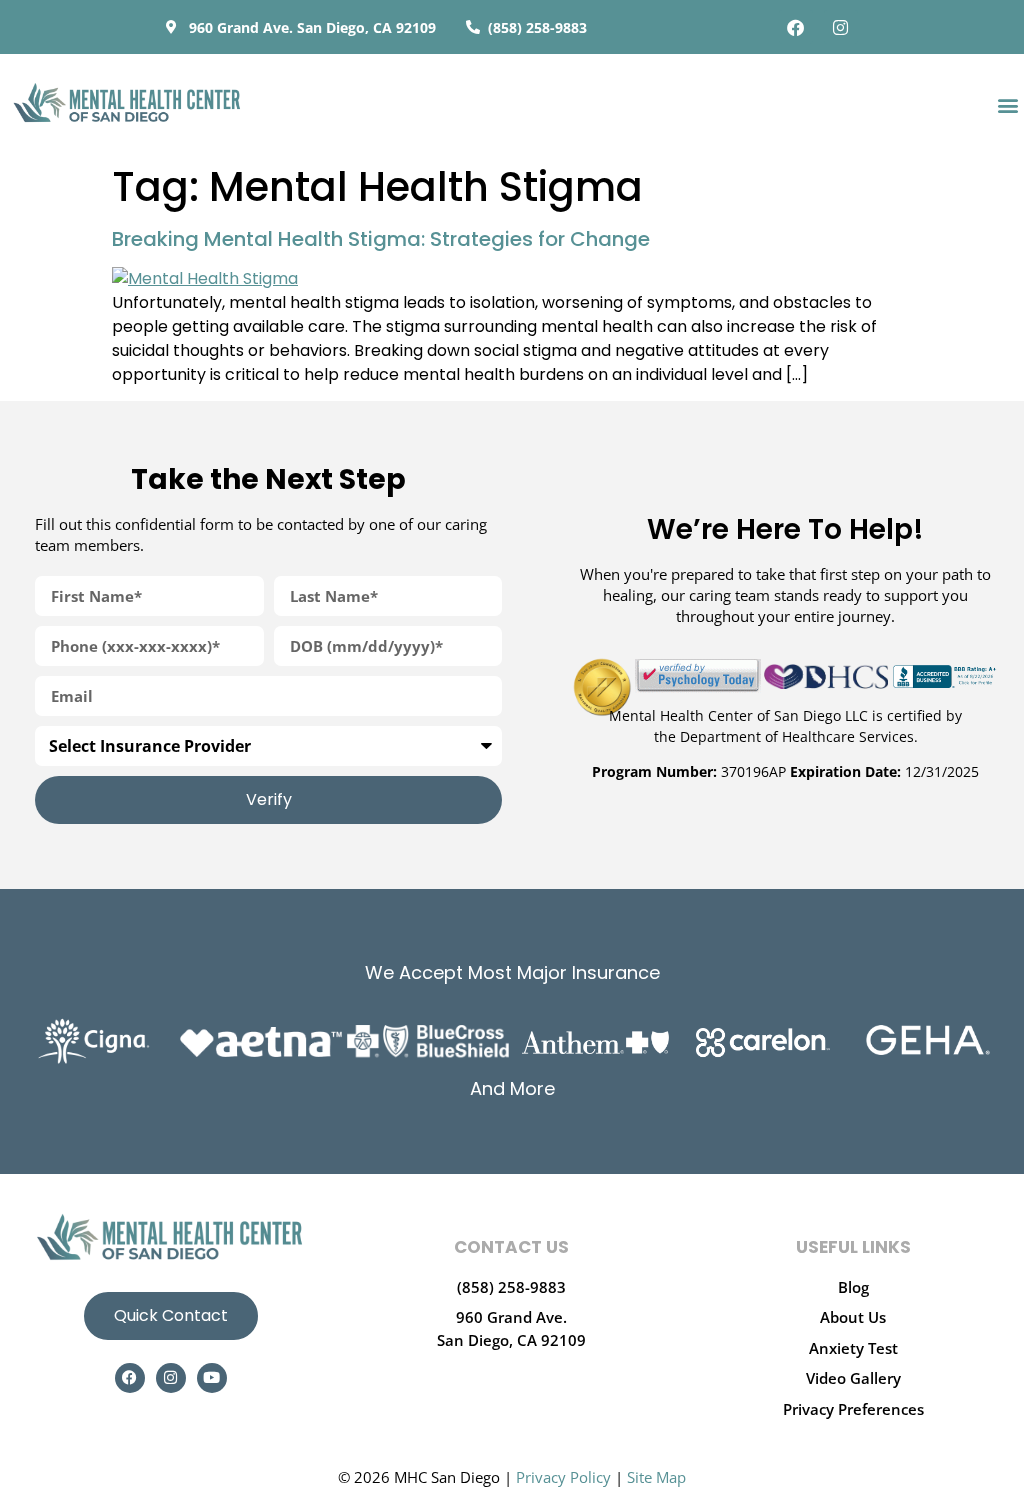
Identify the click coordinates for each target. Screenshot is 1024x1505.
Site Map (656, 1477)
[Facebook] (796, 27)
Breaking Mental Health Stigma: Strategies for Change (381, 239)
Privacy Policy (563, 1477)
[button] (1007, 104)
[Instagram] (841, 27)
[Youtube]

______________________________

Task goal>
Give back each entry exactly as it appears. Leave pictures out.

Exercise solution>
Identify the click coordinates for each target. Screenshot is 1024x1505.
Site Map (656, 1477)
[Facebook] (796, 27)
Breaking Mental Health Stigma: Strategies for Change (381, 239)
Privacy Policy (563, 1477)
[button] (1007, 104)
[Instagram] (841, 27)
[Youtube]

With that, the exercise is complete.